Saturday, November 07, 2009

What's in a Name

Many women fill out a lot of paperwork to change their names after marriage.

When my husband Larry and I married more than 25 years ago, I kept my name. I'm a Falion, he's a Savoie; a point of pride, for professional reasons and mostly one tiny effort to preserve and honor a family name in danger of dying out. The other day Larry sent this to me.

It made me smile. I did a little dance. I felt a little vindicated!!

(Reported by CNN from Oprah.com)

Lots of folks have Sunday morning rituals -- church, pancakes, watching football. I turn to the wedding pages.

Every Sunday, I open up The New York Times to check out the wedding announcements.

They call that "the sports section for women," which is annoying, because it presupposes that, because I'm a chick, (a) I don't like sports and (b) I love weddings. To which I say, (a) I know what a hat trick is and (b) wedding invitations are just bills written in calligraphy.

No: I check out the wedding announcements because I want to see how many women change their names.

I am freshly gobsmacked every single Sunday morning when I see that about half the women -- mostly under 35, all women with careers, all women who chose to submit their announcement to the putatively liberal New York Times --are electing to give up their identity.

What would Lucy Stone say? She was a 19th-century suffragist who was the first American woman to revert to her birth name after marriage. She even had to chastise one Susan B. Anthony by writing to Suze, "A wife should no more take her husband's name than he should hers." Stone's followers -- women who refused to change their names upon marriage -- were called Stoners.

Today only about 20 percent of American women are Stoners. In other words, 80 percent of women change their identities -- I mean, names -- upon getting married.

It makes me wish we were a more progressive country like...Iran. Yes, Iran, where Muslim women keep their names for life. So must women, by law, keep their names in Belgium, France, Italy, the Netherlands, Chile, Malaysia, Korea...I could go on, but I really like the way they do it in Spain.

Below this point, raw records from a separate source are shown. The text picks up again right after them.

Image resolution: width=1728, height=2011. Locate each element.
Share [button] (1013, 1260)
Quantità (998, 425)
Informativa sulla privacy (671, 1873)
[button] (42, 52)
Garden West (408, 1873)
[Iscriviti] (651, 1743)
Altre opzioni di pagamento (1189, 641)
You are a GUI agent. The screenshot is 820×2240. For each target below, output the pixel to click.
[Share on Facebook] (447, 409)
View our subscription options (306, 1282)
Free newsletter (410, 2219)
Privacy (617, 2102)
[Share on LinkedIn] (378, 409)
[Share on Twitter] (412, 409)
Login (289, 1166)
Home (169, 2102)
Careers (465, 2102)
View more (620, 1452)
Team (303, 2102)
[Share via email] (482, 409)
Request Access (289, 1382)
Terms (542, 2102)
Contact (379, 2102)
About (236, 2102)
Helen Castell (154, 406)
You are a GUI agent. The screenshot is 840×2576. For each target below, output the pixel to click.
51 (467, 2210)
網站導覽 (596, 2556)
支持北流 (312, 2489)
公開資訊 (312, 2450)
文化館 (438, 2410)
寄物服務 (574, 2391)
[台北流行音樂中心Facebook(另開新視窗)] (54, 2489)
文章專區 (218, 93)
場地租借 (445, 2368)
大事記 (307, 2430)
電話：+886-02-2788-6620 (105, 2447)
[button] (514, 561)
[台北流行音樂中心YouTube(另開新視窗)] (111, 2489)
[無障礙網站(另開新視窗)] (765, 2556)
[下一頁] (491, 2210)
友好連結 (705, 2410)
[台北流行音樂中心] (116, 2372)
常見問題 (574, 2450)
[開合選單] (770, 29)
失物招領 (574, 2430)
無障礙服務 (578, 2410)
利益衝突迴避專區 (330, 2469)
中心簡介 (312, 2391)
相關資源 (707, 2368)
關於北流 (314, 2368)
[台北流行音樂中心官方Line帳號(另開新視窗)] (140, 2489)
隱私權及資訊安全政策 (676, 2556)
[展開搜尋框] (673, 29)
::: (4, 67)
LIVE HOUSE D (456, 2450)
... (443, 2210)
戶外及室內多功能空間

There, people have two surnames -- their father's and their mother's. When they have a child, she receives the first surname from the father and the second surname is the first surname of the mother, and the parents choose whether the father's or the mother's surname goes first, although this order must be the same for all their children.

If that was a bit confusing, it's just because they use the metric system.

Names are our identity. They matter. Think about it: What does the Witness Protection Program do when they want you to disappear? They make you keep your first name and change your last name. When someone illegally assumes someone else's name, we say an identity's been stolen; when someone legally assumes someone else's name, we say...you're married.

Let's cut through the most platitudinous argument: "A family shares a name." Um, nuh-uh. Did your grandmother have the same last name as you? Was she still your Nana? Conversely, does having the same last name mean you'll always stay a family? Ask the Gibsons or the McCartneys or the McGreeveys or...

What's in a name? You tell me...

• Would you want to lay down seven grand to buy a wedding dress from Vera Becker? (Vera Wang?)

• How about listen to a song from Mariah Cannon, Jennifer Anthony or Barbra Brolin? (Mariah Carey, Jennifer Lopez, Barbra Streisand)

• Read a cover story on Angie Pitt? (Angelina Jolie)

• Netflix an old film with Elizabeth Hilton Wilding Todd Fisher Burton Warner Fortensky? (Elizabeth Taylor, natch)

• Or get your nightly news from Katie Monahan? (Katie Couric)

• Gloria Bale needs her surname like a fish needs a Steinem. (Gloria Steinem)

• And does the name Sonia Noonan suggest an "extraordinary journey"? (Sonia Sotomayor)

By the way, my wedding announcement was in The New York Times. When I submitted it, I wrote, "The groom is keeping his name." The Times did not publish that sentence. I guess they thought it was a typo.